> [REQUIRED ACTION 1]
Please reproduce the part of the Aurora terminal states thread that opens with the words containing "Just to be absolutely" and closes with "with the master.".
> [REQUIRED ACTION 2]
In the Aurora terminal states thread, what does Bill Farner say a KILLING to FINISHED or FAILED transition usually indicates?
> [REQUIRED ACTION 3]
Continue the Aurora terminal states thread from its last line.

━━━ EXTRACTED TEXT

Re: Making sense of Aurora terminal states

Bill Farner Sat, 21 Feb 2015 11:19:30 -0800

>
> Might I suggest folding this information into the user guide?


You seem like you are now sufficiently-equipped to add this doc.  Any
chance you're game to write the doc you wish you had read? :-)

Just to be absolutely clear on this: KILLING -> LOST will _never_ result in
> a reschedule? What happens if Mesos fails to kill the task and finishes
> running it - will it pass a success message back to Aurora that then gets
> thrown away?


Correct, it will not be rescheduled.  We count on reconciliation to take
care of this.  Currently that's the GC executor, and soon it will be direct
reconciliation with the master.


> Also (sorry for repeated messages), what's the deal with KILLING ->
> [FINISHED, FAILED]? User sends kill request but Mesos reports it's done
> before it gets through so congratulations, you get to keep it?


Correct, this would usually indicate a race between kill and task exit.




-=Bill

On Fri, Feb 20, 2015 at 1:11 PM, Hussein Elgridly <
huss...@broadinstitute.org> wrote:

> Also (sorry for repeated messages), what's the deal with KILLING ->
> [FINISHED, FAILED]? User sends kill request but Mesos reports it's done
> before it gets through so congratulations, you get to keep it?
>
> Hussein Elgridly
> Senior Software Engineer, DSDE
> The Broad Institute of MIT and Harvard
>
>
> On 20 February 2015 at 14:18, Hussein Elgridly <huss...@broadinstitute.org
> >
> wrote:
>
> > >> 5. A job in the LOST state will always be rescheduled unless it went
> > >> through KILLING first. (What does this represent - killed by user and
> > then
> > >> lost connectivity to the slave?)

━━━━━━
━━━ RAW DATA

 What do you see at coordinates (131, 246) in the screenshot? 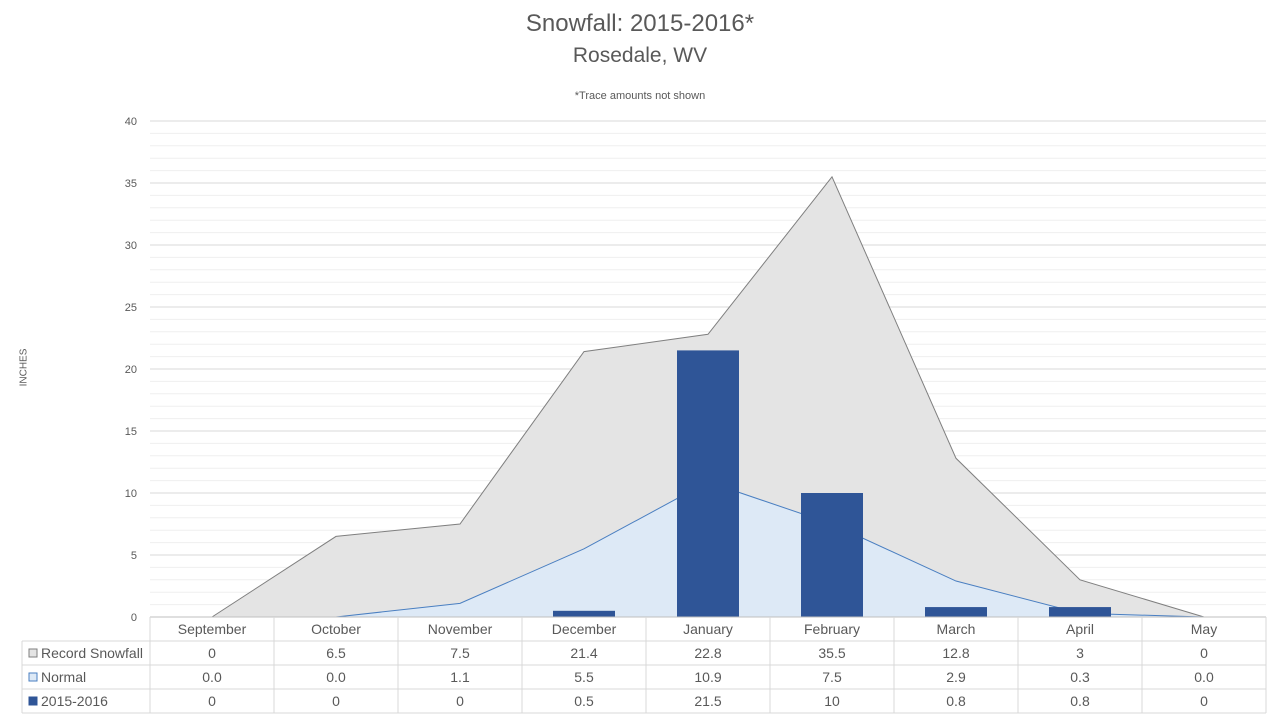
I see `y-tick-label: 30` at bounding box center [131, 246].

━━━━━━

> [EXERCISE RESULT 1]
Just to be absolutely clear on this: KILLING -> LOST will _never_ result in
> a reschedule? What happens if Mesos fails to kill the task and finishes
> running it - will it pass a success message back to Aurora that then gets
> thrown away?


Correct, it will not be rescheduled.  We count on reconciliation to take
care of this.  Currently that's the GC executor, and soon it will be direct
reconciliation with the master.

> [EXERCISE RESULT 2]
A race between the kill and the task exit.

> [EXERCISE RESULT 3]
> > >>
> >
> > > True.  That is one way it could happen, it could also happen if the
> > > scheduler times the task out while waiting to hear back from mesos
> after
> > > attempting to kill the task.
> >
> > Just to be absolutely clear on this: KILLING -> LOST will _never_ result
> > in a reschedule? What happens if Mesos fails to kill the task and
> finishes
> > running it - will it pass a success message back to Aurora that then gets
> > thrown away?
> >
> > Hussein Elgridly
> > Senior Software Engineer, DSDE
> > The Broad Institute of MIT and Harvard
> >
> >
> > On 20 February 2015 at 11:08, Hussein Elgridly <
> huss...@broadinstitute.org
> > > wrote:
> >
> >> This is fantastic (and I'm glad that my understanding was mostly
> correct)
> >> - thanks a lot.
> >>
> >> Might I suggest folding this information into the user guide? Maybe it's
> >> only relevant for my use case, but I feel like "tasks in terminal states
> >> might be cloned and rescheduled; here's when that might happened" isn't
> >> made as explicit as it could be. I know I'd have had an easier time if
> >> there had been an explanation of "here's what each state means and what
> >> might happen next", and I can imagine [weasel words; citation needed]
> that
> >> other users might also find this useful.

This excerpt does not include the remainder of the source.